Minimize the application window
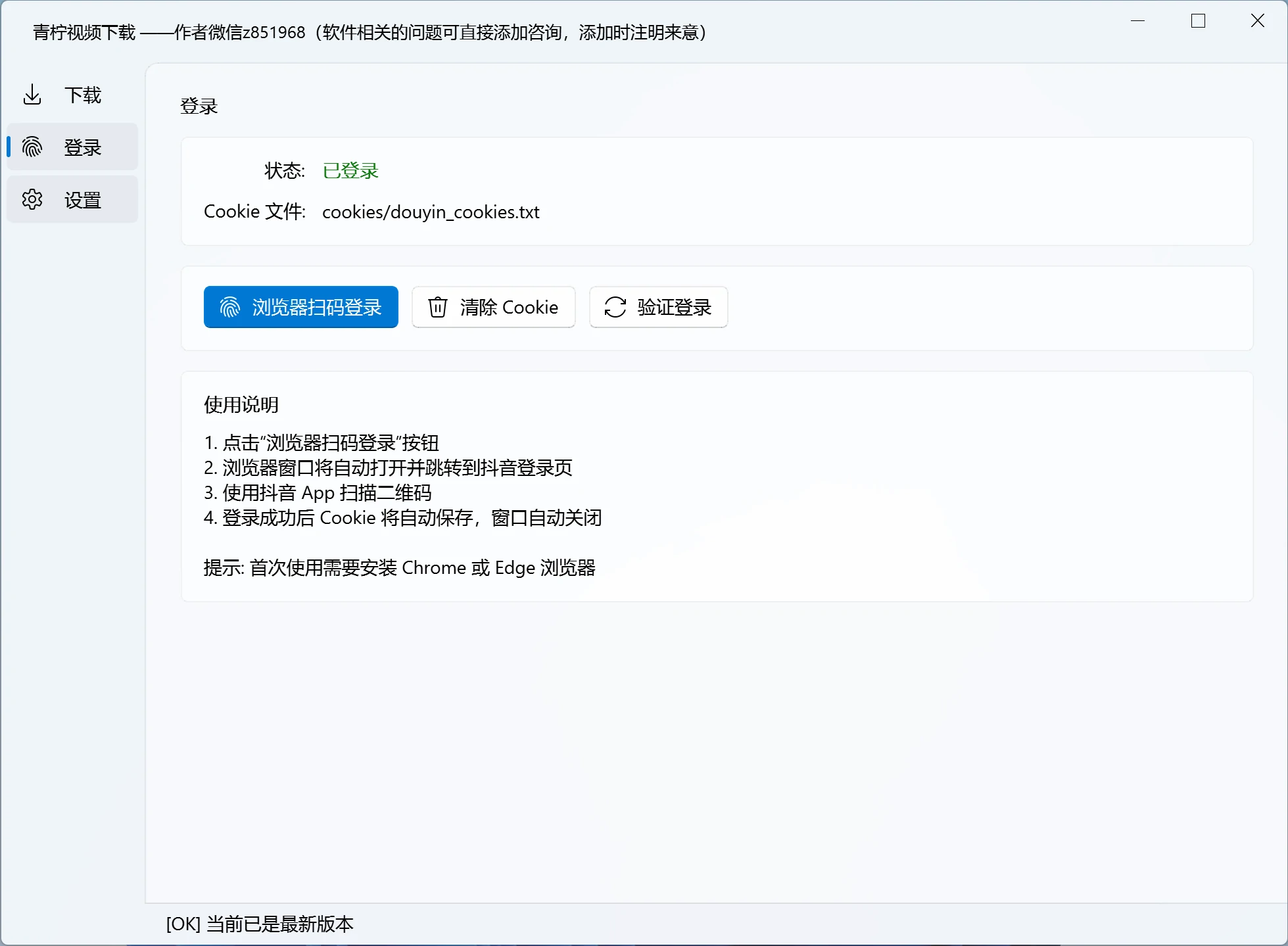coord(1138,21)
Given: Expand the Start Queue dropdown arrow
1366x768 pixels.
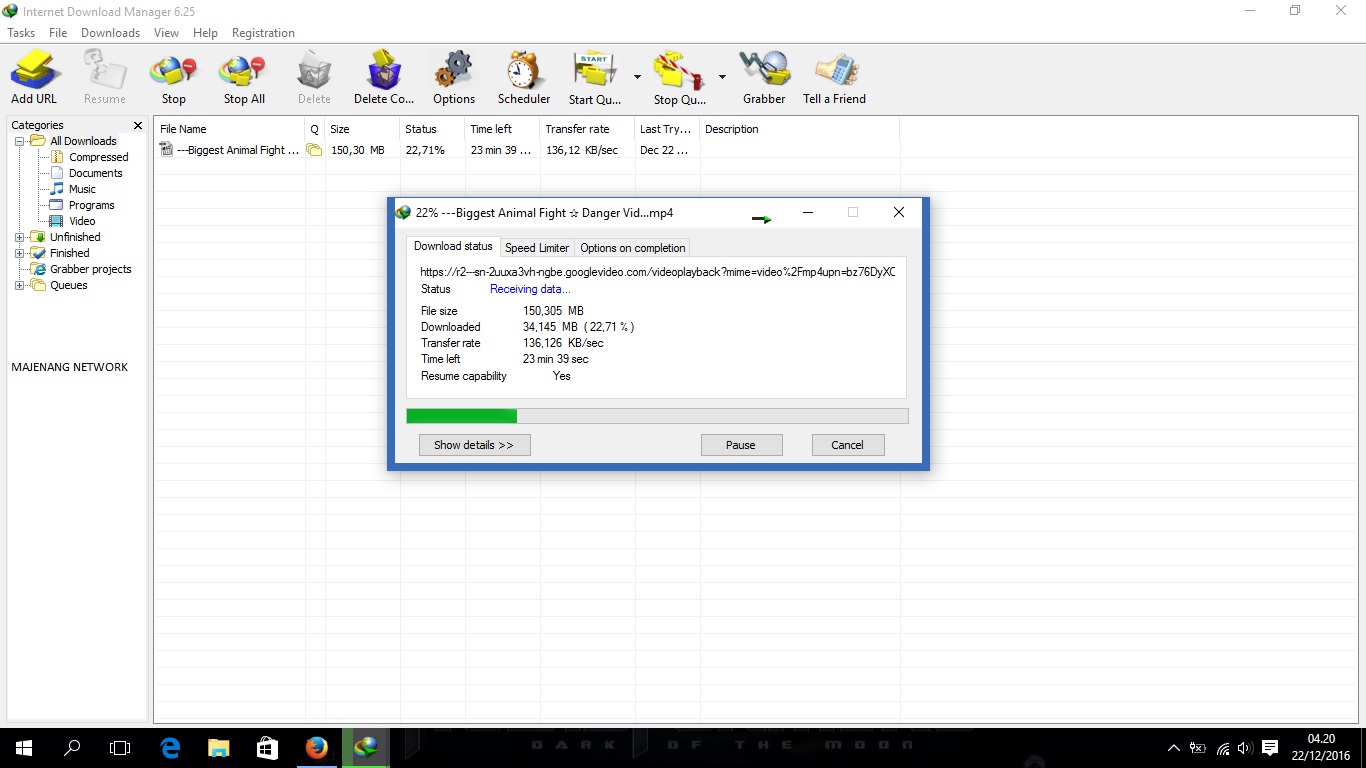Looking at the screenshot, I should coord(636,75).
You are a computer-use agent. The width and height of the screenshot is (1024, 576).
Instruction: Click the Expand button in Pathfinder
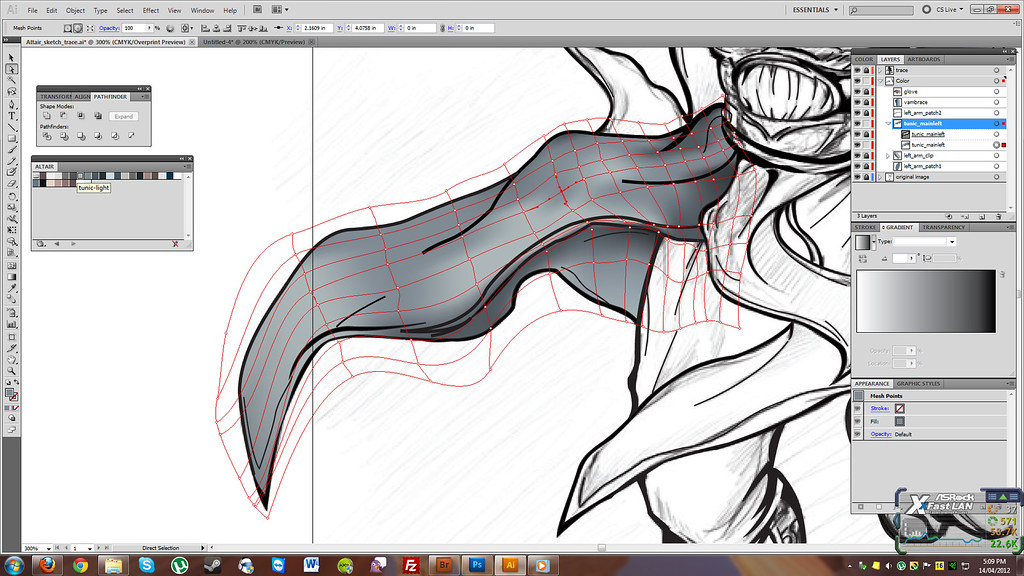coord(123,116)
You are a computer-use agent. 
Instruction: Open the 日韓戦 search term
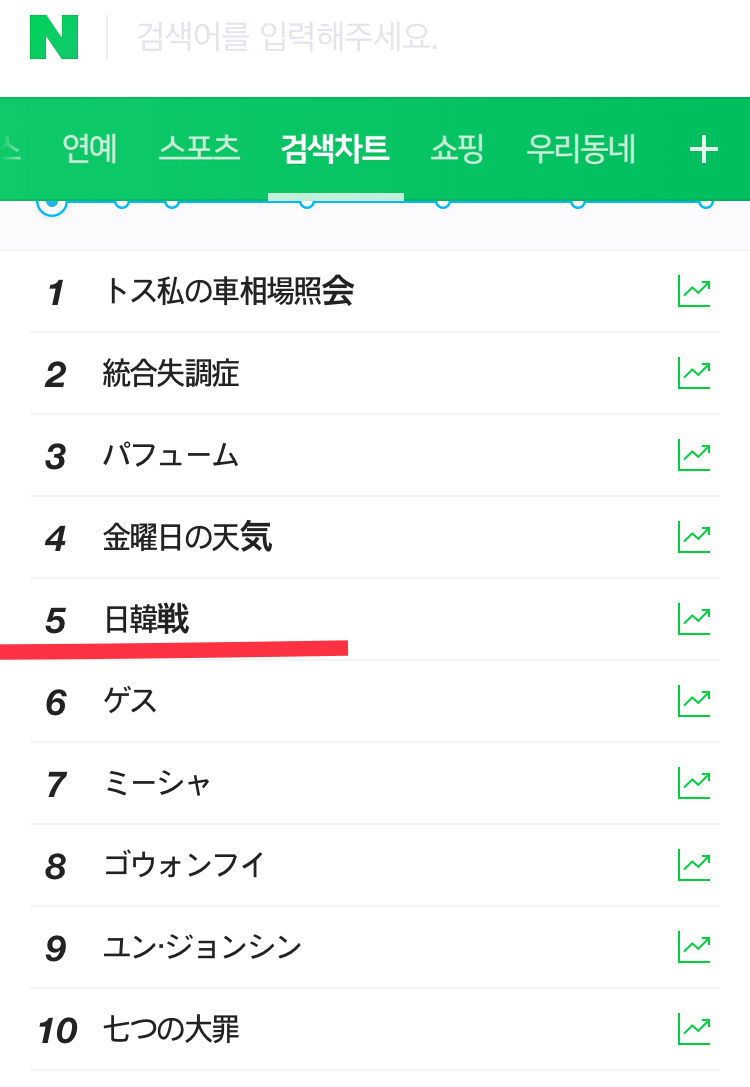pyautogui.click(x=146, y=620)
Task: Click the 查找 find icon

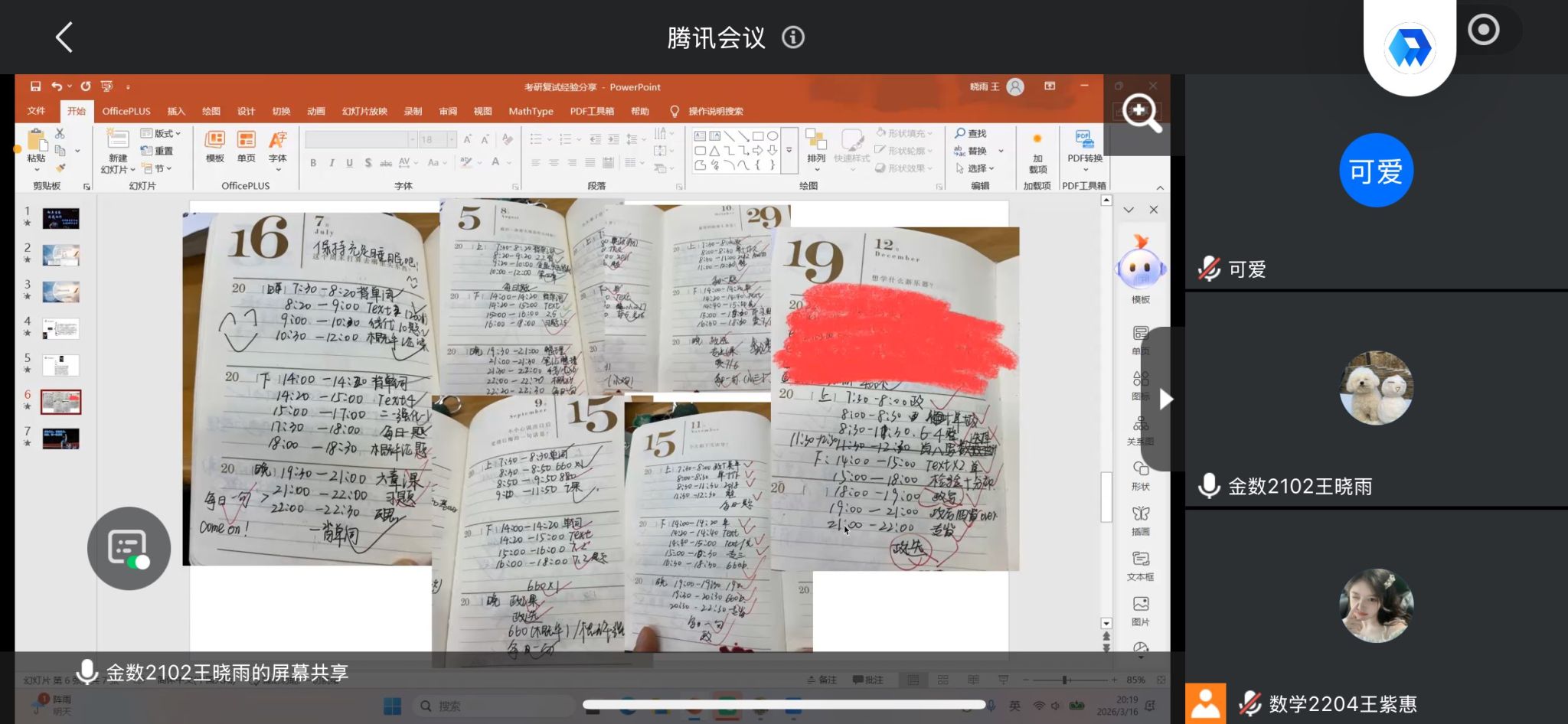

WHAT IS REQUIRED: Could you copy out every line in the material above that contains the string "agent"?

RESULT FOR THIS EXERCISE:
You are a computer-use agent. The width and height of the screenshot is (1024, 576).
You are a computer-use agent. 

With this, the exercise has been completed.